Update the items below by changing every "screenshot" to "screen capture" and leaving all other text unchanged. Leave out the pictures when you write out the revised items.

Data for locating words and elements
:::::

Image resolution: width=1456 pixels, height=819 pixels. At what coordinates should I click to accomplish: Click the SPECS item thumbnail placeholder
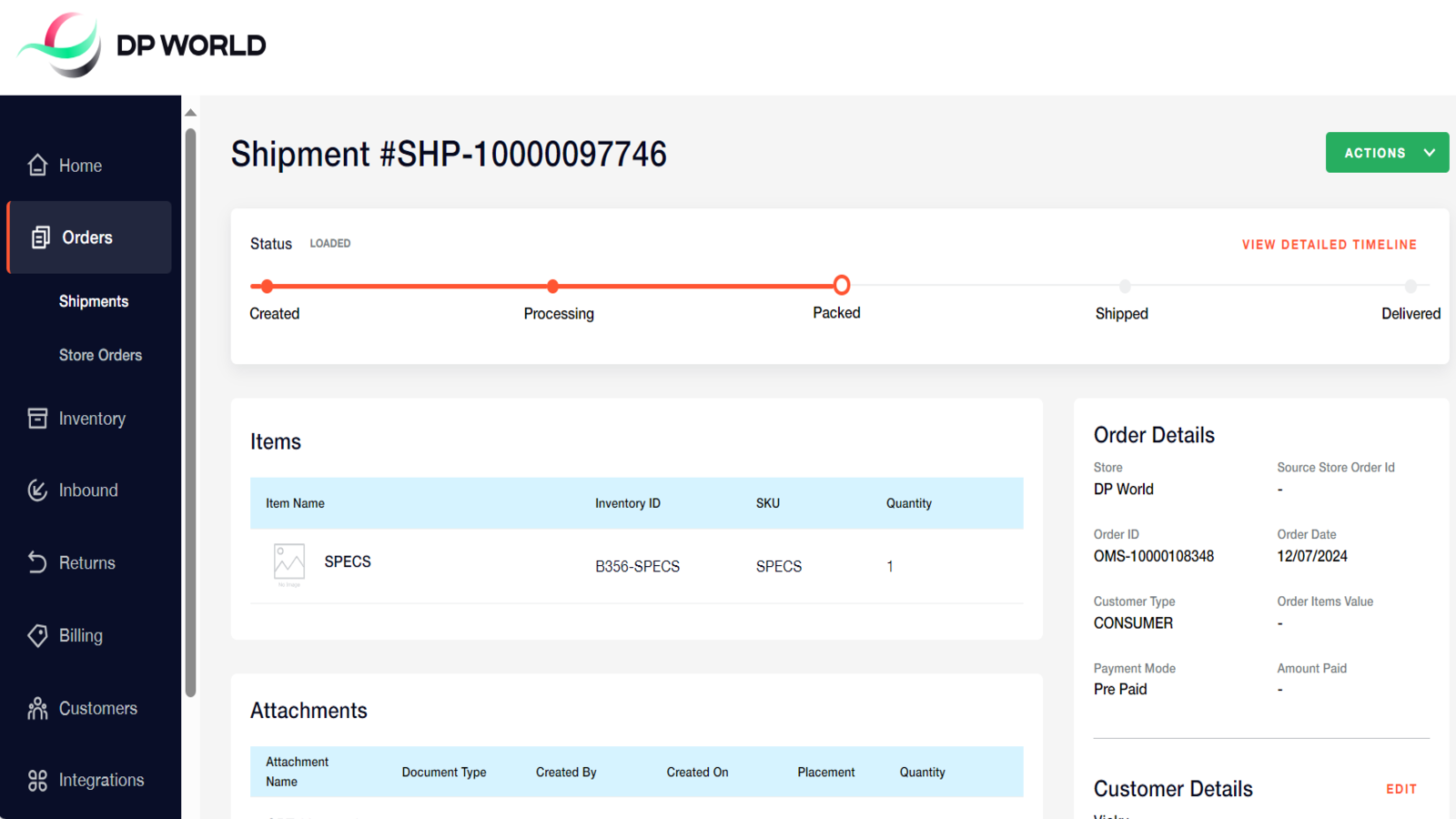(288, 563)
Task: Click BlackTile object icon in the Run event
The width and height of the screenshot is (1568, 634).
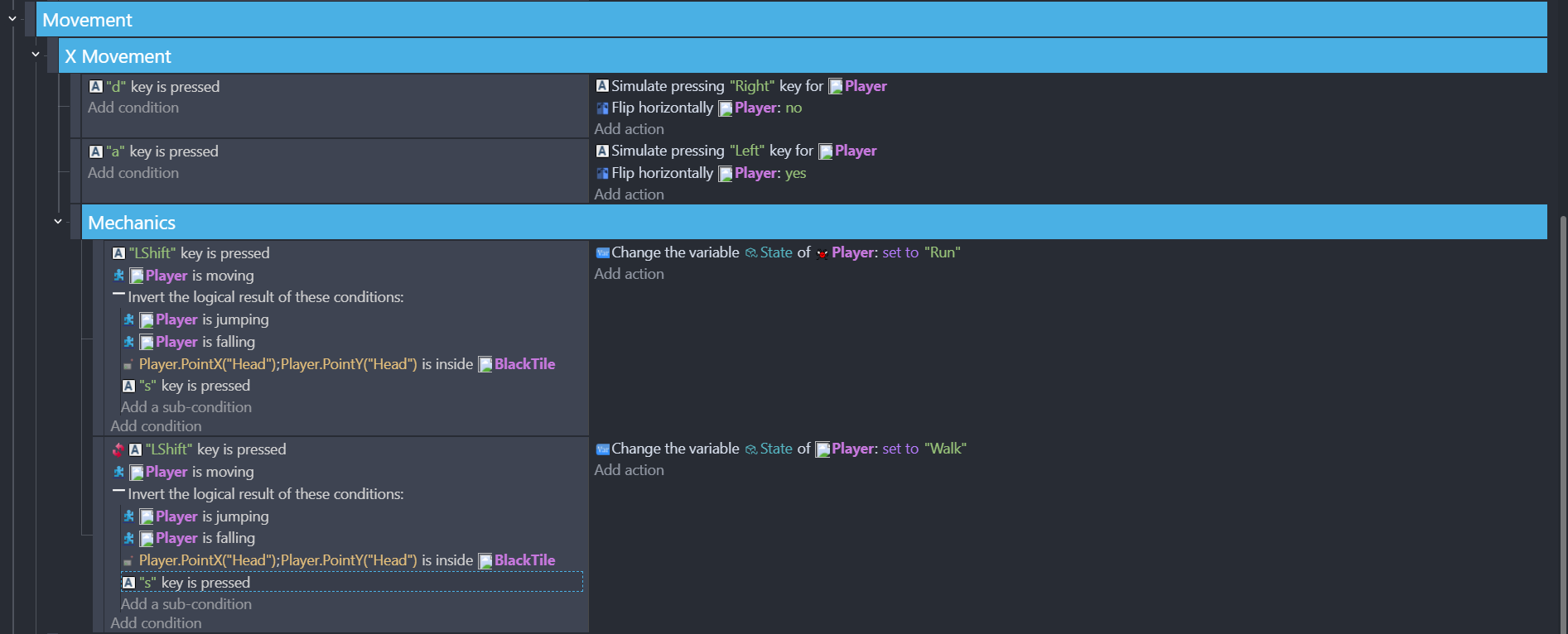Action: coord(485,365)
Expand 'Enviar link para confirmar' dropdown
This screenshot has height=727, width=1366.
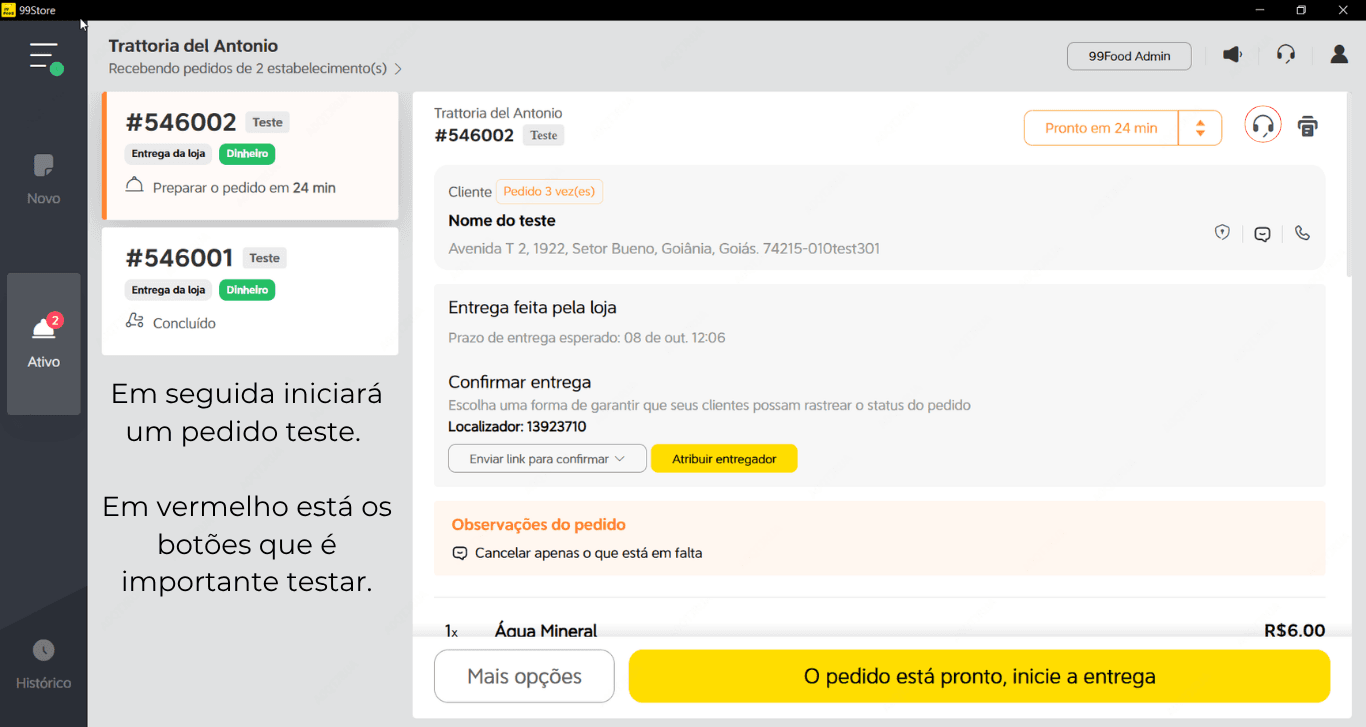[547, 459]
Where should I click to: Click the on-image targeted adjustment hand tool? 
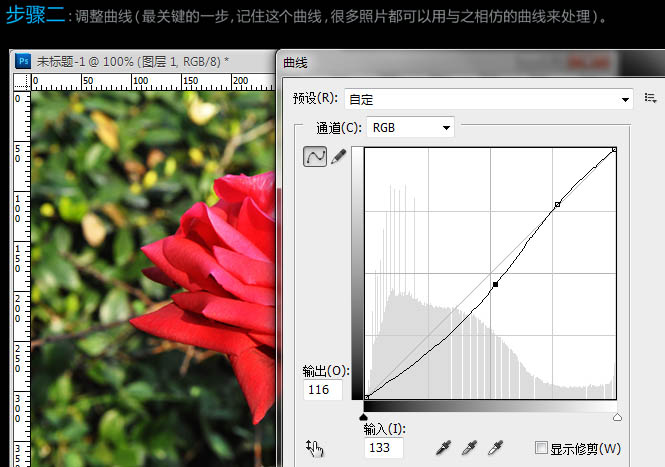click(x=316, y=448)
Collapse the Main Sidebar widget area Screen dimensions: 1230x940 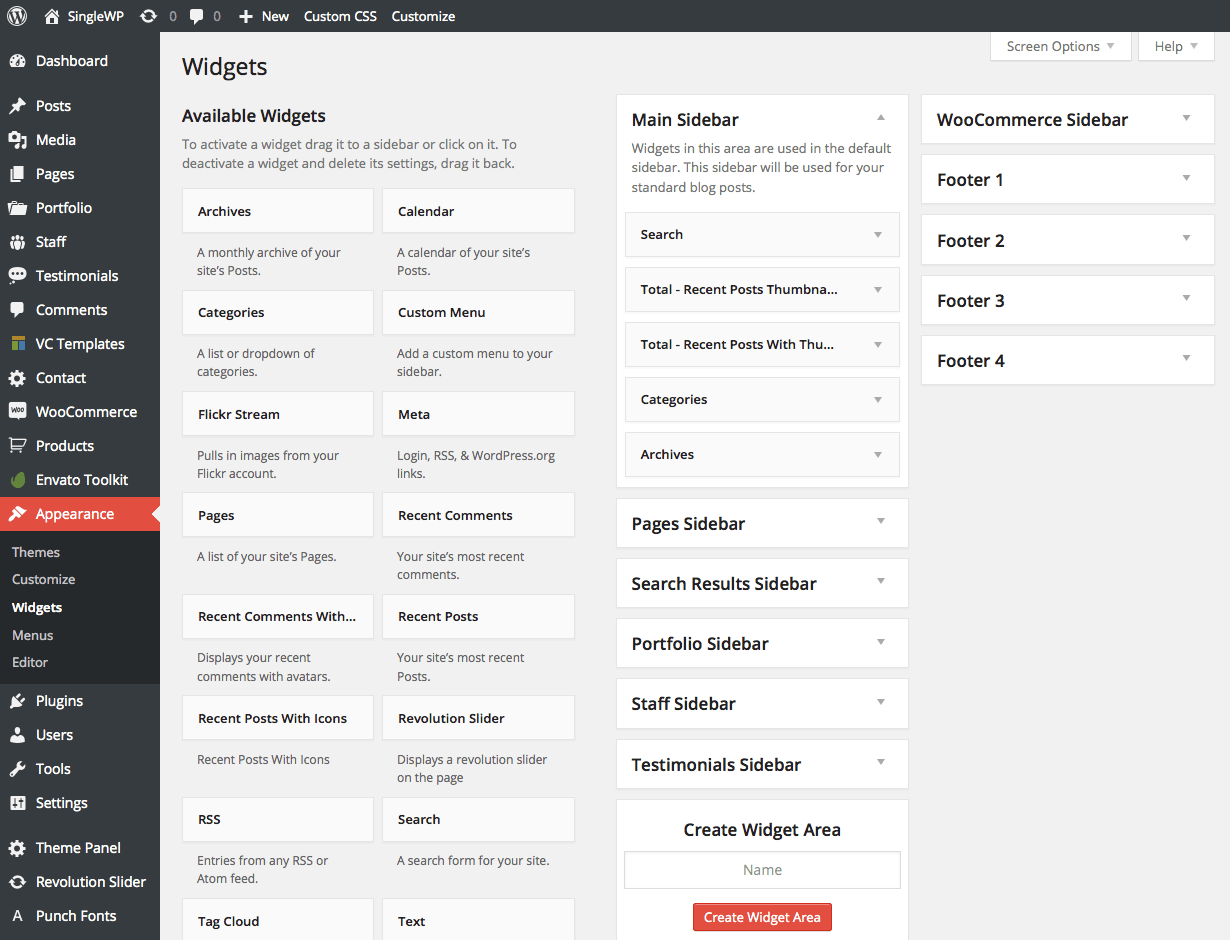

:::::

• Expected answer:
Image resolution: width=1456 pixels, height=819 pixels. At what coordinates should I click to accomplish: Click the SPECS item thumbnail placeholder
(288, 563)
Task: Click BlackTile object icon in the Run event
The width and height of the screen capture is (1568, 634).
Action: coord(485,365)
Expand 'Enviar link para confirmar' dropdown
This screen capture has height=727, width=1366.
[547, 459]
Where should I click to: Click the on-image targeted adjustment hand tool? 
click(x=316, y=448)
Collapse the Main Sidebar widget area Screen dimensions: 1230x940 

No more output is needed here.